EXERCISE PROMPT | Take the lines below beginning at the line that has "Where should I click to: Sort" and stopping after the line that has "Open the Name", and print them exactly as they are, with no other lines.

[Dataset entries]

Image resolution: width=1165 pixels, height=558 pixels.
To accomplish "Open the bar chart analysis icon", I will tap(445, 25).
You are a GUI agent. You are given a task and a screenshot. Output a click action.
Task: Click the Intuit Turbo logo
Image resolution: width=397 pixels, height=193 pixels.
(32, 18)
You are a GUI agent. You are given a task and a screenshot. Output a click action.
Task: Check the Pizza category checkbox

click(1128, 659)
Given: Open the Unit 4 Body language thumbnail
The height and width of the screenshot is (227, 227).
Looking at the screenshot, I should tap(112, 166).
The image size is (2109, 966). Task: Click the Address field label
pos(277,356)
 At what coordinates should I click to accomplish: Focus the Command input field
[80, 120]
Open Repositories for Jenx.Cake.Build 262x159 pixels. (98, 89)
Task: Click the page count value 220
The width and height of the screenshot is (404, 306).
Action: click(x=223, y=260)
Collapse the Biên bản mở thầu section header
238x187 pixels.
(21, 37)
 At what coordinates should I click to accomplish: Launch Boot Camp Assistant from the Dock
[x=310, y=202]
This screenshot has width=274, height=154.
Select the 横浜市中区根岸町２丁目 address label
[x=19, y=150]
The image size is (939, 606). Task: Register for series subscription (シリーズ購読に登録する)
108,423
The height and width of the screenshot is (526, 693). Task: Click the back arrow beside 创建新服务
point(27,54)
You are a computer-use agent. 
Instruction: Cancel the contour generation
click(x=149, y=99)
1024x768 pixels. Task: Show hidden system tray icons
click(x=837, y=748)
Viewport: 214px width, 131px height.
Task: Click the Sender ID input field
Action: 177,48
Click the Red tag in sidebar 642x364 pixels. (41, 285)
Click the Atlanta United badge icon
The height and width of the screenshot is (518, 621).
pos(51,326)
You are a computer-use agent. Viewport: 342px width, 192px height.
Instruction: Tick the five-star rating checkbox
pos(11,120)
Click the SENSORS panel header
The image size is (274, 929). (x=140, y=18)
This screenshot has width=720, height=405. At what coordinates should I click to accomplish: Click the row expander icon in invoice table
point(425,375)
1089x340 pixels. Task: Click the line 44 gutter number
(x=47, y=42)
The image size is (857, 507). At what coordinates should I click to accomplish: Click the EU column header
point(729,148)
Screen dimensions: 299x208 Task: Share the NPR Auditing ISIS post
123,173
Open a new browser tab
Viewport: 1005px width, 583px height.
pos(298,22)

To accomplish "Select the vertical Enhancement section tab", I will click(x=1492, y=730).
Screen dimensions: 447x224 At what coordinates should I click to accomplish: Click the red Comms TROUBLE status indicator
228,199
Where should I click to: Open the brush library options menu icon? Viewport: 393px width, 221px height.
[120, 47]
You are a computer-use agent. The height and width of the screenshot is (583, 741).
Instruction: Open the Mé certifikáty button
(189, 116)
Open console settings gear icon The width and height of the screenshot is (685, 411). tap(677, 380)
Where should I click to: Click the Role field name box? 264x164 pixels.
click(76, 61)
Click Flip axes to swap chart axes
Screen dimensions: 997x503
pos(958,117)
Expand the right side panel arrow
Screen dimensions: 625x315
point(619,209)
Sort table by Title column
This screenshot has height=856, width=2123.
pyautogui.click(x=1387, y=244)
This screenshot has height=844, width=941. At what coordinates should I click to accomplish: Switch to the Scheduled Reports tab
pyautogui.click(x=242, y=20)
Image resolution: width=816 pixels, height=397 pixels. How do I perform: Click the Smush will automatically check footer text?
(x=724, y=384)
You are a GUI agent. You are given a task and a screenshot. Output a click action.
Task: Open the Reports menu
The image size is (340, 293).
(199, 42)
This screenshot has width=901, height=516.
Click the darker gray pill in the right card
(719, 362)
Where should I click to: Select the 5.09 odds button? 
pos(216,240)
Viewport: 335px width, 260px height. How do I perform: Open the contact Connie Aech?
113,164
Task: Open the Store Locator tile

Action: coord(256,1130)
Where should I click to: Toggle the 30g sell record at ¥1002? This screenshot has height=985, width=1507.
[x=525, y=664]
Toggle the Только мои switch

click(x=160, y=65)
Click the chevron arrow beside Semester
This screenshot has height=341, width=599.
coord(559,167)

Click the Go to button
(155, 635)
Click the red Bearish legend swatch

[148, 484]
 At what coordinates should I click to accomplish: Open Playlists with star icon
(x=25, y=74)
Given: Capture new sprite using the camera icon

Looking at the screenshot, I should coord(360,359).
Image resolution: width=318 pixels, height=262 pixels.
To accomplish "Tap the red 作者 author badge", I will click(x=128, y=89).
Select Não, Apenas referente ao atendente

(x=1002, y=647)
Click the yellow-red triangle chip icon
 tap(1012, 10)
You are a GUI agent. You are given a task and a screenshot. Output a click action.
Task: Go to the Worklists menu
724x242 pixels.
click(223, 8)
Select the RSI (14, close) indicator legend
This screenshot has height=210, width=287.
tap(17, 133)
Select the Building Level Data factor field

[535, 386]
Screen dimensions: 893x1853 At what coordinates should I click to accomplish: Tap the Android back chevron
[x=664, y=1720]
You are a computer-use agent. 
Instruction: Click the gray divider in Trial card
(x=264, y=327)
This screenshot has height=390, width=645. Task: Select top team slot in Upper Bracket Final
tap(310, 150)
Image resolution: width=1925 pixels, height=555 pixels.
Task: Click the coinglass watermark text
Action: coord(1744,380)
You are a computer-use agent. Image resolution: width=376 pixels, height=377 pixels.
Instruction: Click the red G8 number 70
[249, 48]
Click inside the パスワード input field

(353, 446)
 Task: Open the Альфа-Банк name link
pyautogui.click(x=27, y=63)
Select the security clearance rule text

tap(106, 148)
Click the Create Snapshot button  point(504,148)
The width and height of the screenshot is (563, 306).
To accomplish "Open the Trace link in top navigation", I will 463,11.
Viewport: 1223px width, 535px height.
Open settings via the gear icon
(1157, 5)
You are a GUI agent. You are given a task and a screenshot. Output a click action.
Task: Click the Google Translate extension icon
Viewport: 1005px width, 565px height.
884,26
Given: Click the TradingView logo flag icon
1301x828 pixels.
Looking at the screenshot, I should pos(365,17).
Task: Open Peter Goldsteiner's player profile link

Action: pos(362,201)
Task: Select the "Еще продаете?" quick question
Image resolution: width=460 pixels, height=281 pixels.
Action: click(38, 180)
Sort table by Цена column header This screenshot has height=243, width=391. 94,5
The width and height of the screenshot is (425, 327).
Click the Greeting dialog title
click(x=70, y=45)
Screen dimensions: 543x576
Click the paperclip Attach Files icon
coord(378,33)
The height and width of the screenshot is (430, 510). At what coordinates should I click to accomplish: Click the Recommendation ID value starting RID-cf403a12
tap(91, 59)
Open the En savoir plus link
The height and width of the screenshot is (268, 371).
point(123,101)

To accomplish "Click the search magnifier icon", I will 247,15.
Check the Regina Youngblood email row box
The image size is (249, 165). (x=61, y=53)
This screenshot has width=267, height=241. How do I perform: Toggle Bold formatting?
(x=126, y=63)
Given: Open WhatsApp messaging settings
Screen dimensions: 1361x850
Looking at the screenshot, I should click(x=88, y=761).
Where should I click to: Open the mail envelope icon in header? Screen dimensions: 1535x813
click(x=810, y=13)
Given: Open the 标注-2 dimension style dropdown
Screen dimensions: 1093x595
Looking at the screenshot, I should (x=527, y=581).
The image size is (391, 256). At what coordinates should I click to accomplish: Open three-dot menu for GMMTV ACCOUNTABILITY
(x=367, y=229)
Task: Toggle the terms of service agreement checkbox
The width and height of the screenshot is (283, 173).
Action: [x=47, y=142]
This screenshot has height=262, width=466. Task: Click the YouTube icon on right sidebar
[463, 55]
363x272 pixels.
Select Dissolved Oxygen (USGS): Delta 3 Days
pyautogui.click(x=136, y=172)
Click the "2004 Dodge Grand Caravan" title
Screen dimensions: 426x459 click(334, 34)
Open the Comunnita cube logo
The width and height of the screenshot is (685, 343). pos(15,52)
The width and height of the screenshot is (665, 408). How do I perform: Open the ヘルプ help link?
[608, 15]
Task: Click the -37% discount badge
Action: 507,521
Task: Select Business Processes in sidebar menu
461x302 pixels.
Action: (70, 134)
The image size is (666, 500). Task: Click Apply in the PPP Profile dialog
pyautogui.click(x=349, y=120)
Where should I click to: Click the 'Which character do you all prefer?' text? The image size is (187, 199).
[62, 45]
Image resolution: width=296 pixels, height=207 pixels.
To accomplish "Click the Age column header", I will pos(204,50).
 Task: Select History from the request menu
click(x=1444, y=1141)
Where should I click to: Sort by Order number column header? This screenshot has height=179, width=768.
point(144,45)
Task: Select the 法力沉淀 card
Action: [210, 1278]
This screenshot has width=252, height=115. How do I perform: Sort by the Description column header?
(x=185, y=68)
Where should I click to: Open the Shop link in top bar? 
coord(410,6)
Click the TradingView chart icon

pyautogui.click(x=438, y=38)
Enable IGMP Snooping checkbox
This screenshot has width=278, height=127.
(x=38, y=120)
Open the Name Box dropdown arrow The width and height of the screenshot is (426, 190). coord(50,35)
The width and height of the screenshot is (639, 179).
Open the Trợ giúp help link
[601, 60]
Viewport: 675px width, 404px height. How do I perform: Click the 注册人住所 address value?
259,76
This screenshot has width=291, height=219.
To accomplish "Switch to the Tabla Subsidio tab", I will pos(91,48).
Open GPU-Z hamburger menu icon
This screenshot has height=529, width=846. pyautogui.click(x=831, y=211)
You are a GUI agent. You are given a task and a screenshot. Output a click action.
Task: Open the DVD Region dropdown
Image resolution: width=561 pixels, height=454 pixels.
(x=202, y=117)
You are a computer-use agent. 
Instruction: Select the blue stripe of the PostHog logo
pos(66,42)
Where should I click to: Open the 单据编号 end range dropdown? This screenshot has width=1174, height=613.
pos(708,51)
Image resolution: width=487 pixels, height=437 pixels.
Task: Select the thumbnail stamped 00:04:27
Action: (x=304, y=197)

RESULT OF THE TASK |
Where should I click to: Sort by Order number column header? This screenshot has height=179, width=768.
point(144,45)
Task: Select the 法力沉淀 card
Action: [210, 1278]
This screenshot has width=252, height=115. How do I perform: Sort by the Description column header?
(x=185, y=68)
Where should I click to: Open the Shop link in top bar? 
coord(410,6)
Click the TradingView chart icon

pyautogui.click(x=438, y=38)
Enable IGMP Snooping checkbox
This screenshot has width=278, height=127.
(x=38, y=120)
Open the Name Box dropdown arrow The width and height of the screenshot is (426, 190). coord(50,35)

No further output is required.